• _Stored items_
=== Begin Enclosure ===

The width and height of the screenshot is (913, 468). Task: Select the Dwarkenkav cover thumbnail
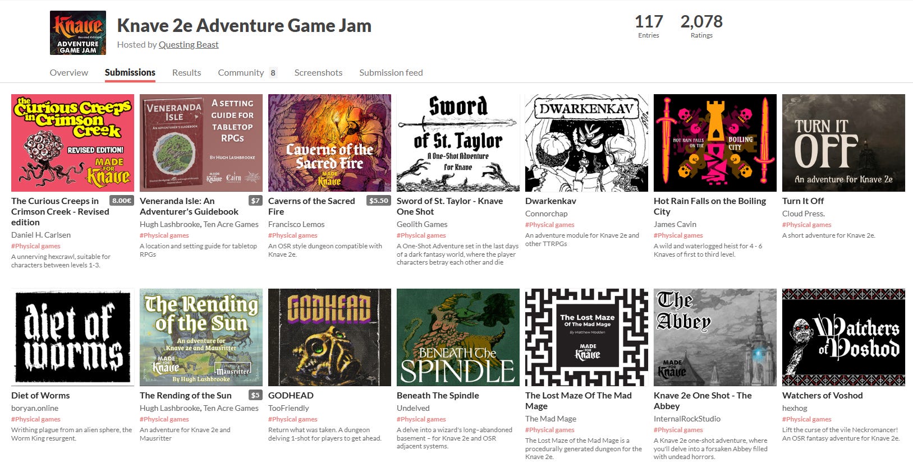(586, 143)
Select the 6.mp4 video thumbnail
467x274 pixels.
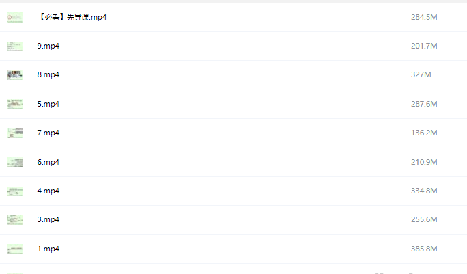(14, 162)
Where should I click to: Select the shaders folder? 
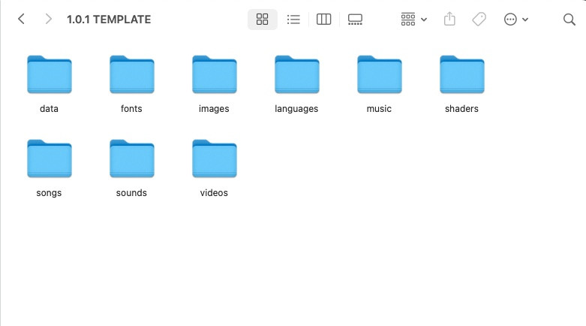click(461, 74)
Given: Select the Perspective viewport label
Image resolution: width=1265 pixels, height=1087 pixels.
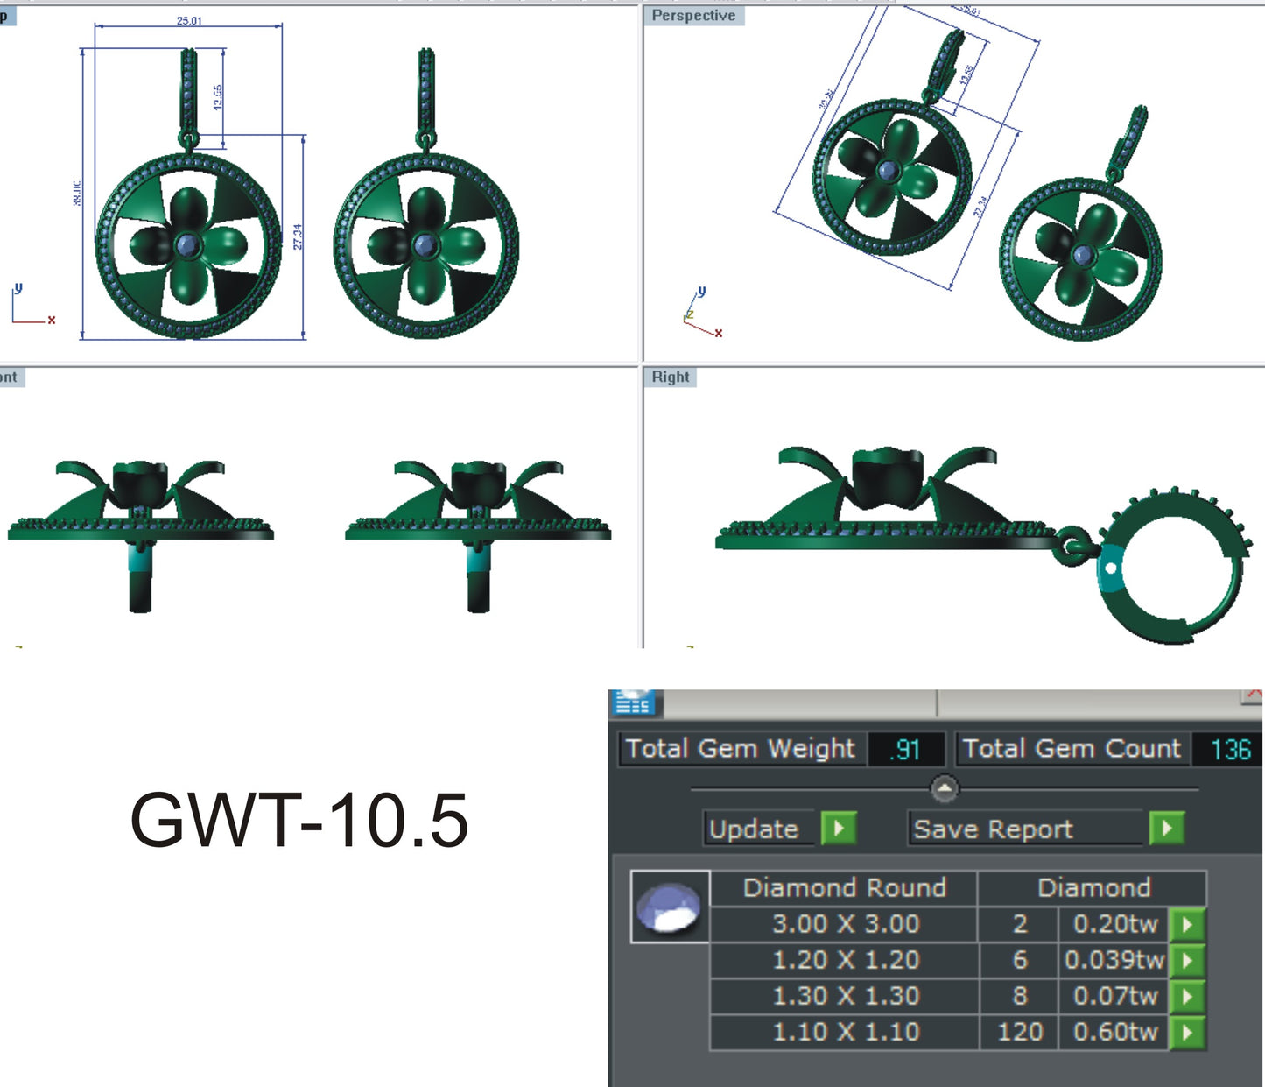Looking at the screenshot, I should click(x=693, y=16).
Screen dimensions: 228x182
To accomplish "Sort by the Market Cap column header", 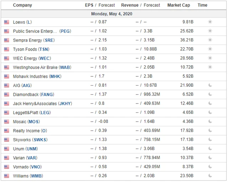I will coord(178,5).
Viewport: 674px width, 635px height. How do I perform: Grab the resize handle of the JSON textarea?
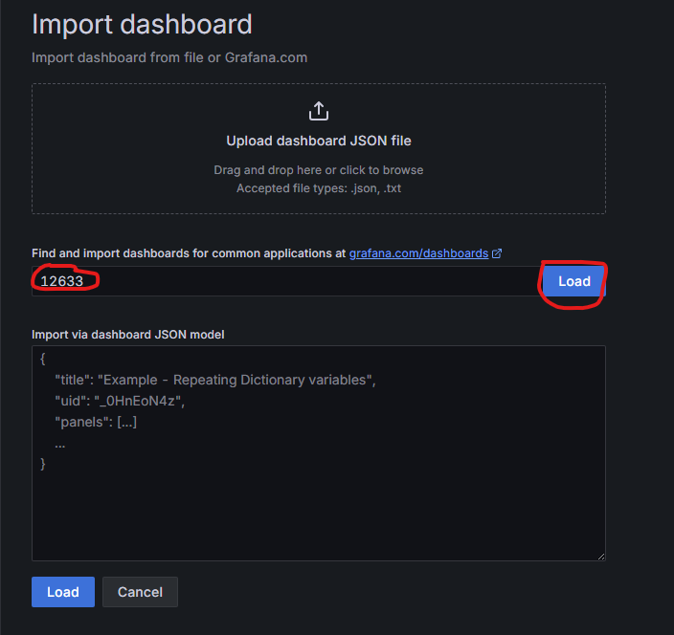click(x=599, y=555)
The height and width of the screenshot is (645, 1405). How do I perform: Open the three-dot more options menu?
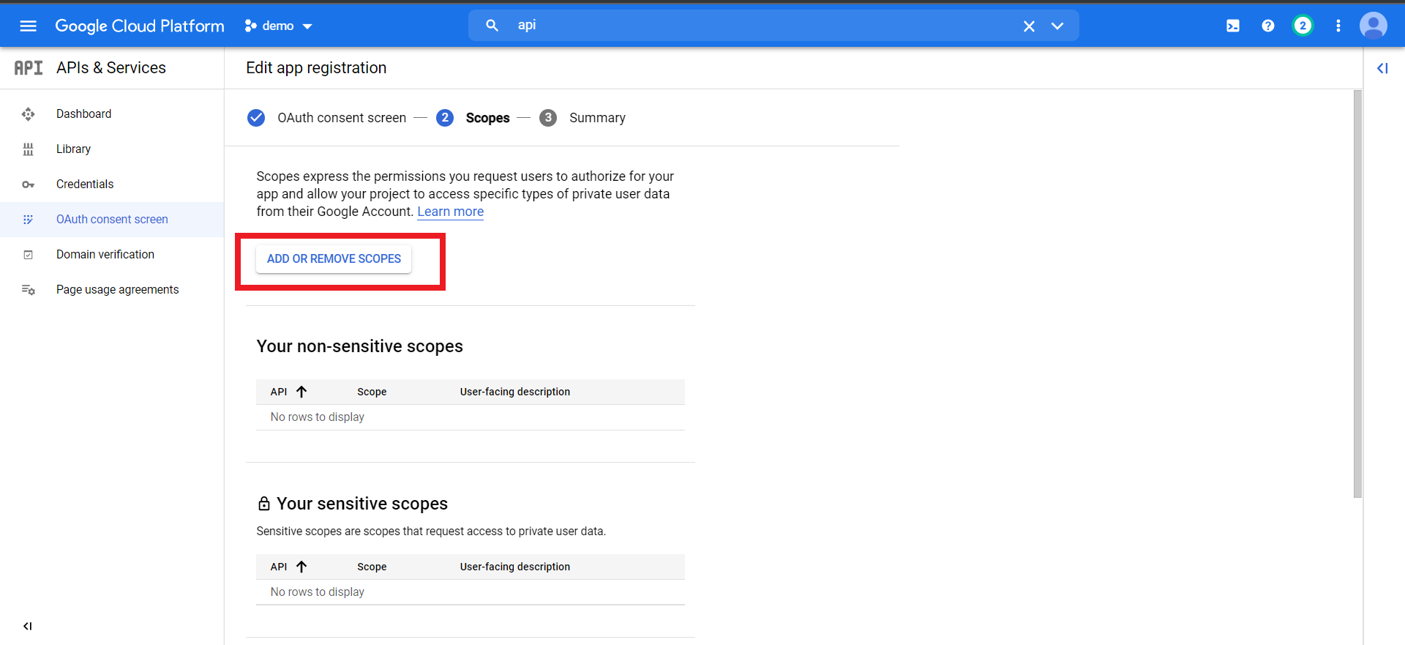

=== End Enclosure ===

• _WORK ORDER_
With the pictures excluded, the line containing "Viewport: 674px width, 635px" and every line after it through the end of the data above are to be transcribed exactly, and nothing more.

• _RESPONSE TO THE EXERCISE_
Viewport: 674px width, 635px height. How do I perform: Grab the resize handle of the JSON textarea?
click(x=599, y=555)
The height and width of the screenshot is (645, 1405). How do I perform: Open the three-dot more options menu?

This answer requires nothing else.